Got it!
Ok, so the basic idea is that on the old days they didn’t had today resources in pretty much any field. So if you want to make a similar look you’ll need to private yourself of a lot of things that today exist.
I happened to be a teenager by the time Super Mario 64 came out, so I was already alive back then, I already was in love by 3D graphics and followed trough closely the jump from 2D to 3D!
I would say that you mostly start with diffuse colors and then you tile on top a few procedural noise and tile textures.
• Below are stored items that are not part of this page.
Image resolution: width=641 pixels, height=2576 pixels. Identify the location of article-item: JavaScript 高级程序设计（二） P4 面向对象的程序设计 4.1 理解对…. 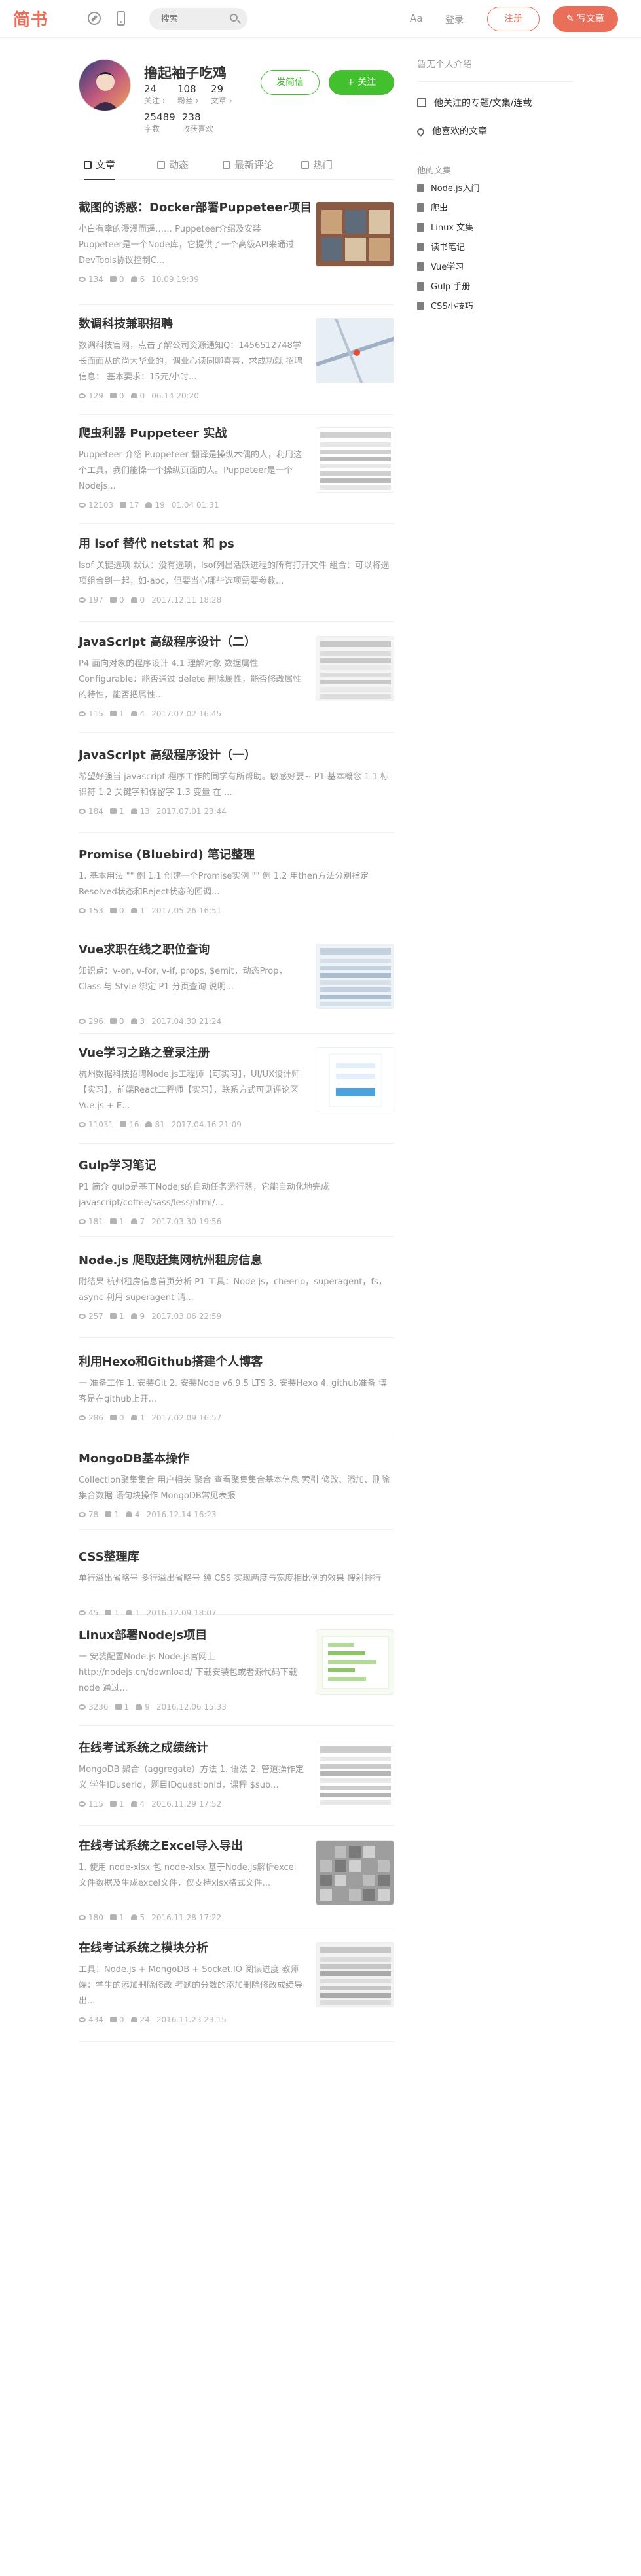
(237, 684).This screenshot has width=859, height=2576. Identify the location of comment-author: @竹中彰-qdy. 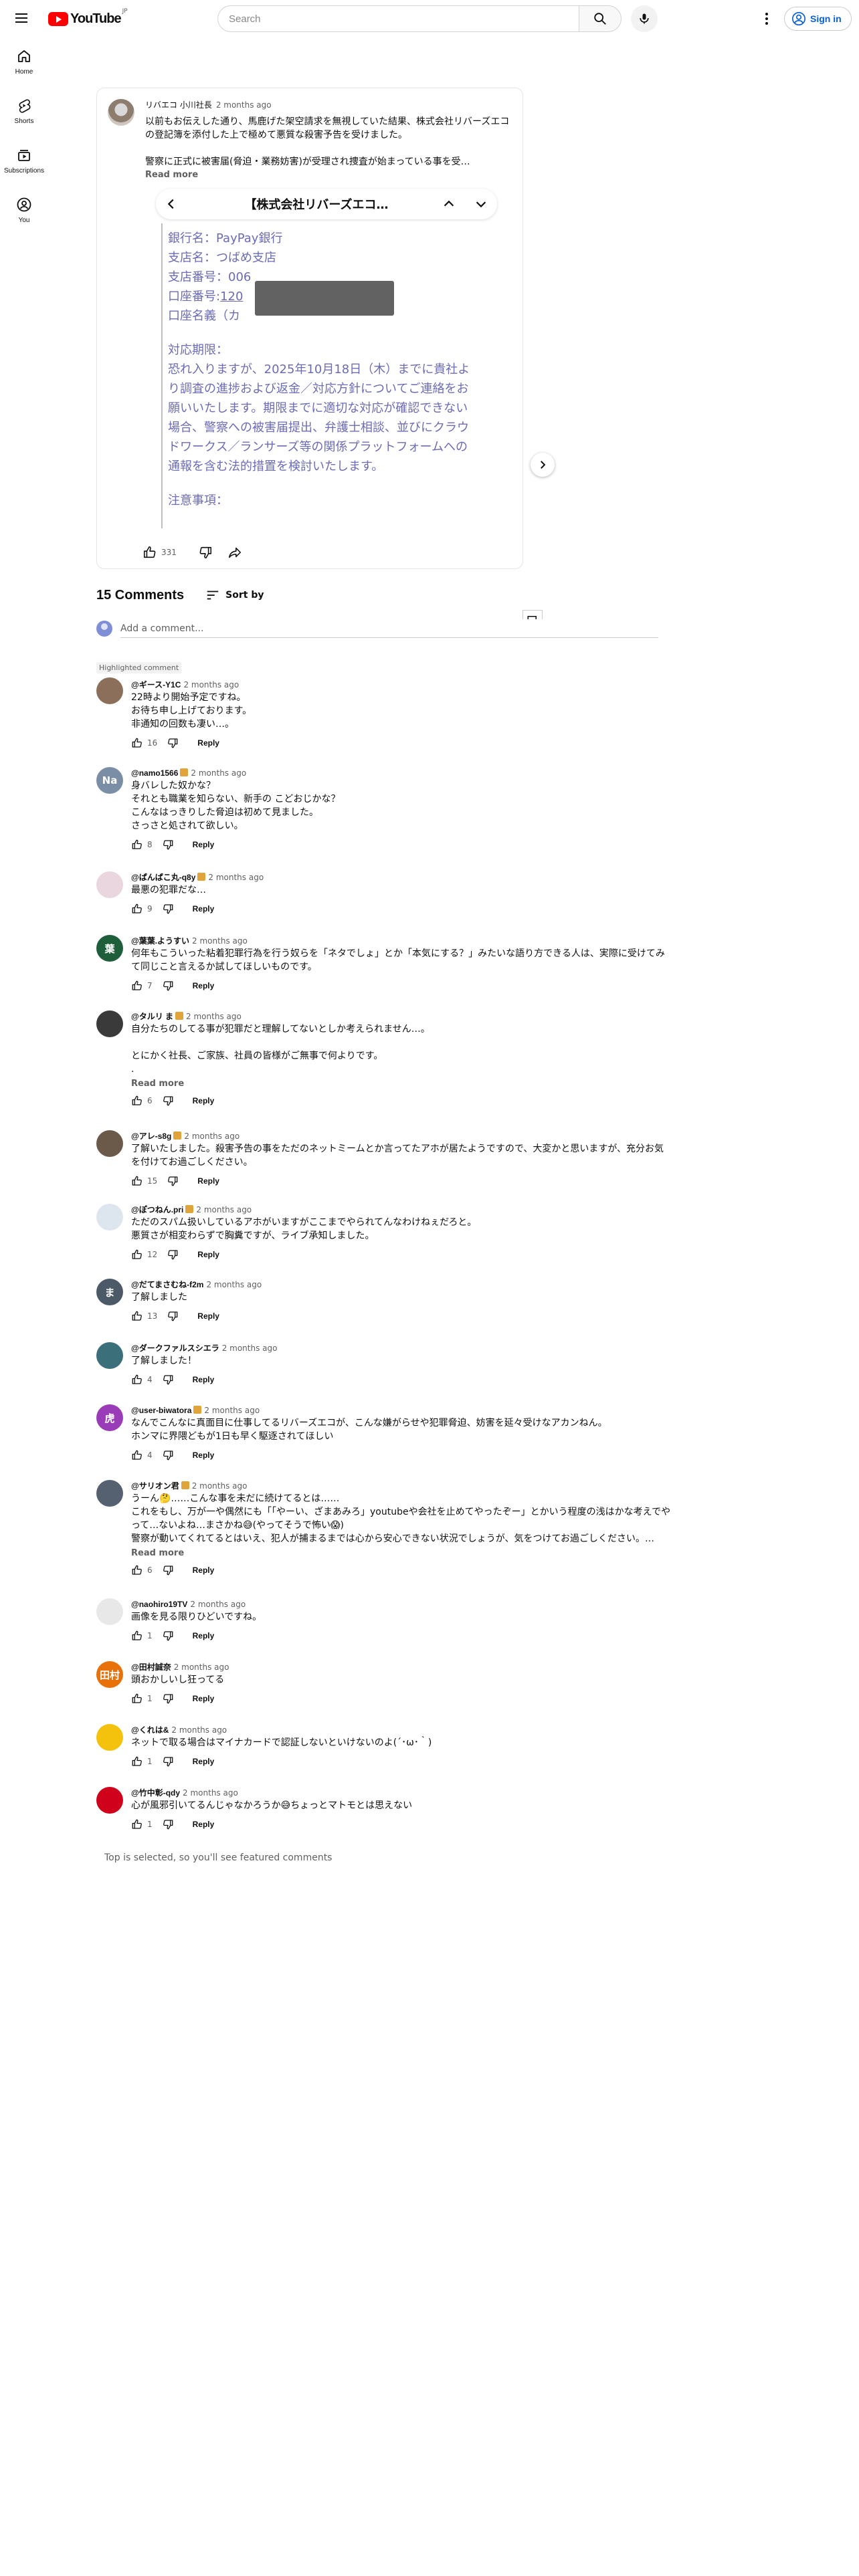
(156, 1793).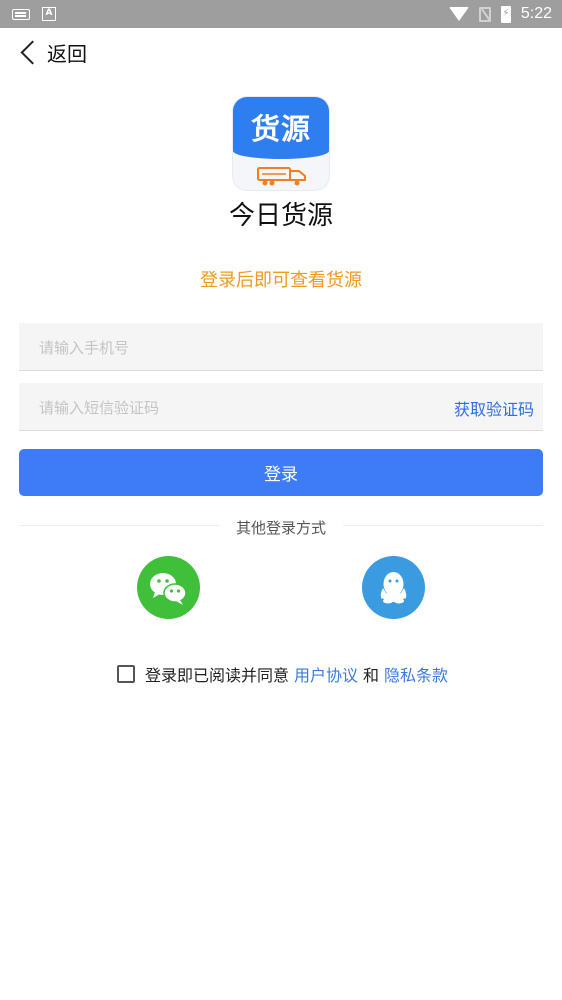 This screenshot has height=1000, width=562. What do you see at coordinates (458, 14) in the screenshot?
I see `wifi-icon` at bounding box center [458, 14].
You use them mostly to Bump. but in same cases also to give the diffuse color more randomness!
For example the green wall seems to have:
- A diffuse color shader with correct spectacular and roughness (use the principled shader on Blender);
- A tiles map (for Bump);
- A grunge map (most likely some kind of noise with transparent areas, for extra color and bump);
Fire can be made with particles or an animated painted texture.
Now, back then there wasn’t path tracers, Open GL 3.3, Ambient Occlusion, Bloom or anything like that fancy So make sure to don’t rely on the new blender features. Blender 2.01, my first blender would be ideal for this project, but you can emulate it yet today, just have care to don’t over do it.
The rest is the Nintendo guys art direction that defined the size of things (all seems came out from a toy you see), the style and the cuteness Also a very important thing to have in mind.